* **What is being asked**
Please copy the records from the very beginning down through the line containing "pyautogui.click(x=282, y=390)", including that line and the requests. Scale only the coordinates in the answers by 1.25, rounding each to a whole number with halves rounded up, and keep every other number unchanged.

* **Material for this exercise**
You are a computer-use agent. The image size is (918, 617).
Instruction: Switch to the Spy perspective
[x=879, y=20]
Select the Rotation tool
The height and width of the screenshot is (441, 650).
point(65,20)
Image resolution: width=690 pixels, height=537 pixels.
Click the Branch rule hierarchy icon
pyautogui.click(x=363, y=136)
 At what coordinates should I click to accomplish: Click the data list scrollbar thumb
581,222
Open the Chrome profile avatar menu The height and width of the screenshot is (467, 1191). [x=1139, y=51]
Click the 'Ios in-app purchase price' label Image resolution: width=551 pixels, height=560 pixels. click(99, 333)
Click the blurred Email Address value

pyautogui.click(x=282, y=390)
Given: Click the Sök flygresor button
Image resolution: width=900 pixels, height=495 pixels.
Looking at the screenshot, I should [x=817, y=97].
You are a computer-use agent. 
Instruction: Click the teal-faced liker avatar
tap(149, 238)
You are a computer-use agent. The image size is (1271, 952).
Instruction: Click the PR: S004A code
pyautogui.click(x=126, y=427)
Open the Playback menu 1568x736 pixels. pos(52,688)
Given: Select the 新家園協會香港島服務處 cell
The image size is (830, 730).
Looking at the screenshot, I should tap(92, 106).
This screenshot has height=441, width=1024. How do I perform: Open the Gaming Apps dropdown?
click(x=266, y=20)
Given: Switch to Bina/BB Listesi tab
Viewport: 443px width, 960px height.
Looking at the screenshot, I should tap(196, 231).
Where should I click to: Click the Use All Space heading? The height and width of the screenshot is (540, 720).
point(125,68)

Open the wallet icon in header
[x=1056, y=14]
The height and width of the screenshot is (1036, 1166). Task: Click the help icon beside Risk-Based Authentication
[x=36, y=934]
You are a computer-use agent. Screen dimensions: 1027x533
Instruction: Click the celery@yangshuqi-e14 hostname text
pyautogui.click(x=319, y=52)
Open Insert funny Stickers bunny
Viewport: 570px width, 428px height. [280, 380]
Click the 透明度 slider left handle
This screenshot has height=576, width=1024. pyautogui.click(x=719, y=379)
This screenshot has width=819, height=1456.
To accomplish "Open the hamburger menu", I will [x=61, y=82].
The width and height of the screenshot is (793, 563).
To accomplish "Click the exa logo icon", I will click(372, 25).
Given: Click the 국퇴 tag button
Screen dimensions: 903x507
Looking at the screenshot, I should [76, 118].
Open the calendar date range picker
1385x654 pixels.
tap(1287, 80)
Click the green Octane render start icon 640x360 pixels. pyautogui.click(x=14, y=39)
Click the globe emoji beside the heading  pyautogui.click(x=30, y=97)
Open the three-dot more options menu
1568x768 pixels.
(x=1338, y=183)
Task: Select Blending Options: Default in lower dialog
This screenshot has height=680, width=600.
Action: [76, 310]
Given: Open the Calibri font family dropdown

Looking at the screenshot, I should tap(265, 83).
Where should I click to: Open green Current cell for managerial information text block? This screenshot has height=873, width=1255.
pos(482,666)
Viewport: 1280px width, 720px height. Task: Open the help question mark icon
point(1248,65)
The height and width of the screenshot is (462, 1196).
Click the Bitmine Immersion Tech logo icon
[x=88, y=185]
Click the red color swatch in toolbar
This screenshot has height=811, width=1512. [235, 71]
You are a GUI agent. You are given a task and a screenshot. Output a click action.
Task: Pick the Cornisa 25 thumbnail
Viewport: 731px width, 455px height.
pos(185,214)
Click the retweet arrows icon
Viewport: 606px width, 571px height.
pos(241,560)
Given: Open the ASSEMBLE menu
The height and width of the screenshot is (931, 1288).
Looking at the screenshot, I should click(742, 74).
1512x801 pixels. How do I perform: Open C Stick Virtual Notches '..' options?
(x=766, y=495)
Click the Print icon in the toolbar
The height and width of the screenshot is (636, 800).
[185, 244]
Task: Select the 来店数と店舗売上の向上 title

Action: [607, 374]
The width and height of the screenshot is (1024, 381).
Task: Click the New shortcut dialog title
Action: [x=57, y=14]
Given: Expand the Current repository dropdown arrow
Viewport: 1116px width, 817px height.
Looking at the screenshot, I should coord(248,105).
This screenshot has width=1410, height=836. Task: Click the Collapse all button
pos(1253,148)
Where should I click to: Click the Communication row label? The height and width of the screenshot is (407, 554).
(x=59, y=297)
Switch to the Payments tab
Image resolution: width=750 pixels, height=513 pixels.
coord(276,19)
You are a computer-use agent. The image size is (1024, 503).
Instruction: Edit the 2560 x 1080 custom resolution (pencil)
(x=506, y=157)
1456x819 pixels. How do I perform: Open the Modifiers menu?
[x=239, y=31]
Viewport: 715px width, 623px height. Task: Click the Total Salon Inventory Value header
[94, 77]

* **Finished answer**
You are a computer-use agent. The image size is (918, 617).
Instruction: Switch to the Spy perspective
[x=1099, y=25]
Select the Rotation tool
The height and width of the screenshot is (441, 650).
point(81,25)
Image resolution: width=690 pixels, height=537 pixels.
Click the Branch rule hierarchy icon
pyautogui.click(x=454, y=170)
 At what coordinates should I click to accomplish: Click the data list scrollbar thumb
726,278
Open the Chrome profile avatar menu The height and width of the screenshot is (467, 1191). [x=1424, y=64]
Click the 'Ios in-app purchase price' label Image resolution: width=551 pixels, height=560 pixels. click(124, 416)
Click the blurred Email Address value

pyautogui.click(x=353, y=488)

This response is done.